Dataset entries
****************

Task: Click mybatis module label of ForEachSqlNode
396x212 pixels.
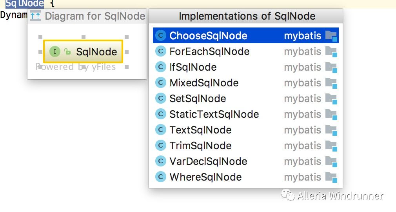Action: [x=302, y=51]
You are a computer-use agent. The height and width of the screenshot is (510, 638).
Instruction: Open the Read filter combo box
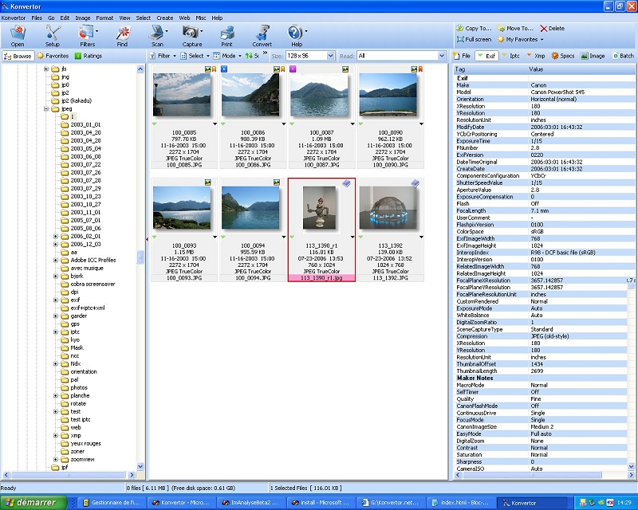(x=441, y=57)
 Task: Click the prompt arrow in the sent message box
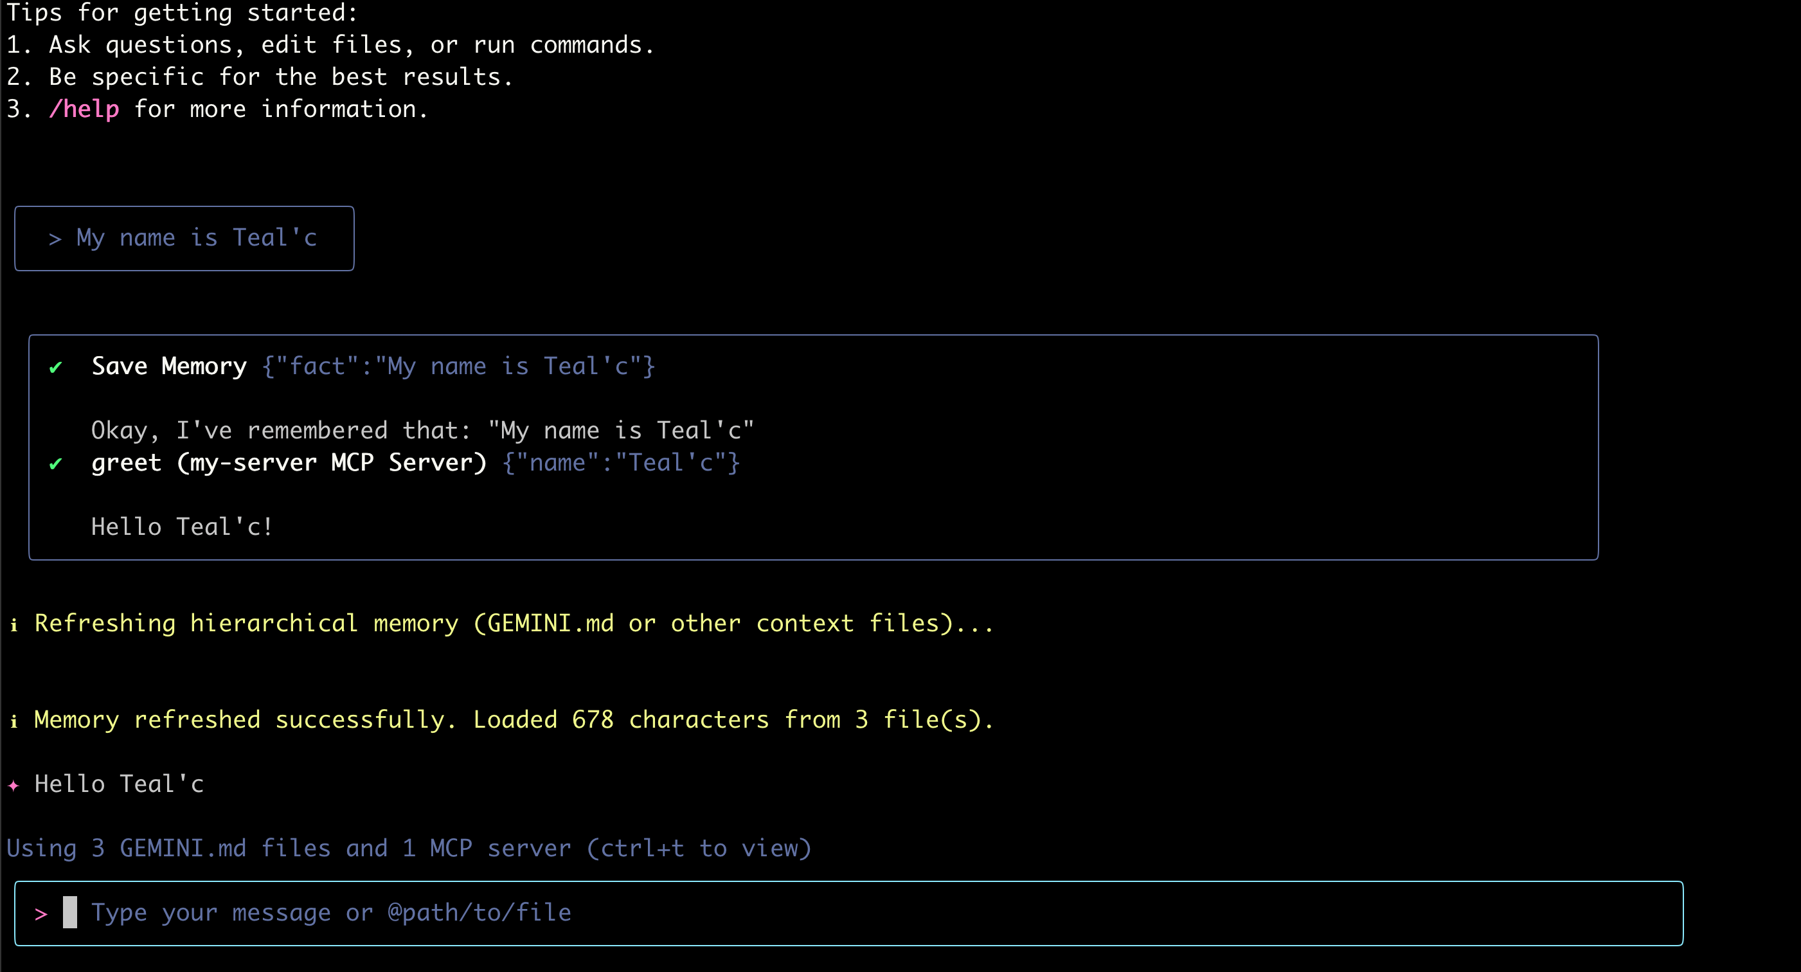click(55, 239)
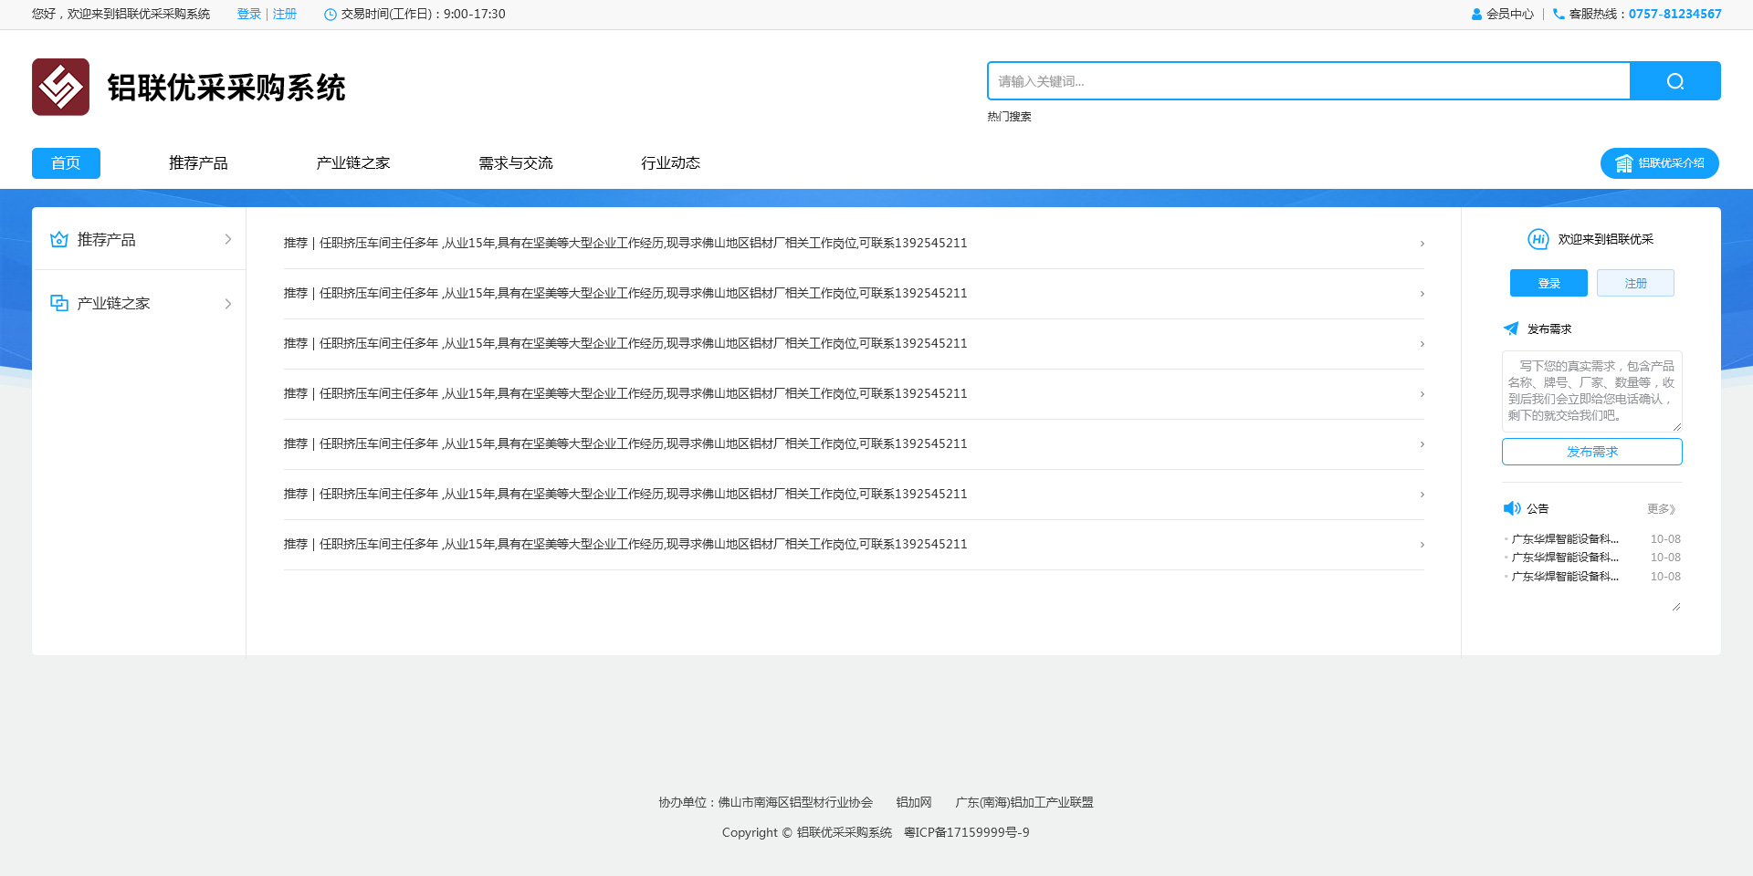The width and height of the screenshot is (1753, 876).
Task: Click the magnifier search button
Action: click(x=1674, y=81)
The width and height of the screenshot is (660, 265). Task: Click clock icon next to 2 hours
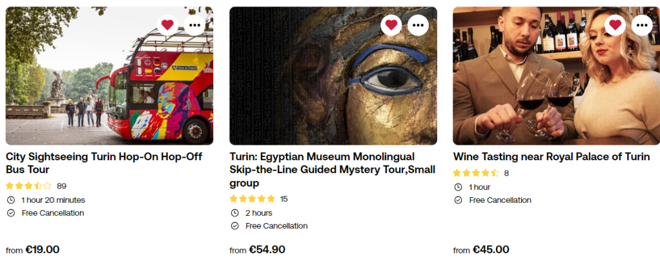[x=234, y=213]

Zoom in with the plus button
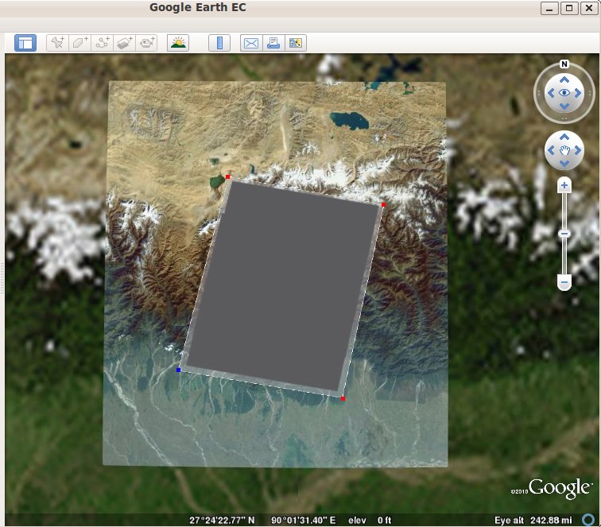tap(564, 185)
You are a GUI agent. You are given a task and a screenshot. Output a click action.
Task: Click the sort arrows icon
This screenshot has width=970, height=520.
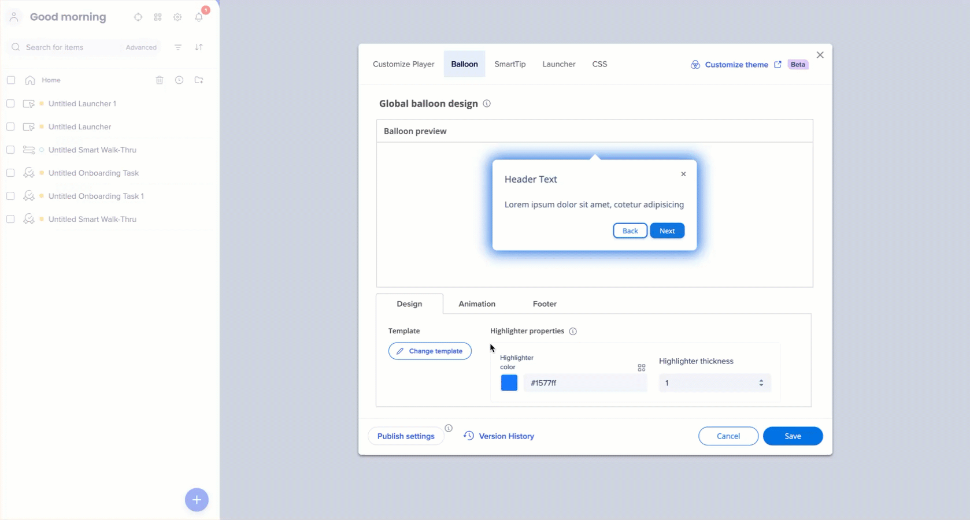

****************

> [Work instructions]:
Copy out every line in the records where the word "agent" is found.

> [Reply]:
You are a computer-use agent. The height and width of the screenshot is (510, 638).
You are a GUI agent. You are given a task and a screenshot. Output a click action.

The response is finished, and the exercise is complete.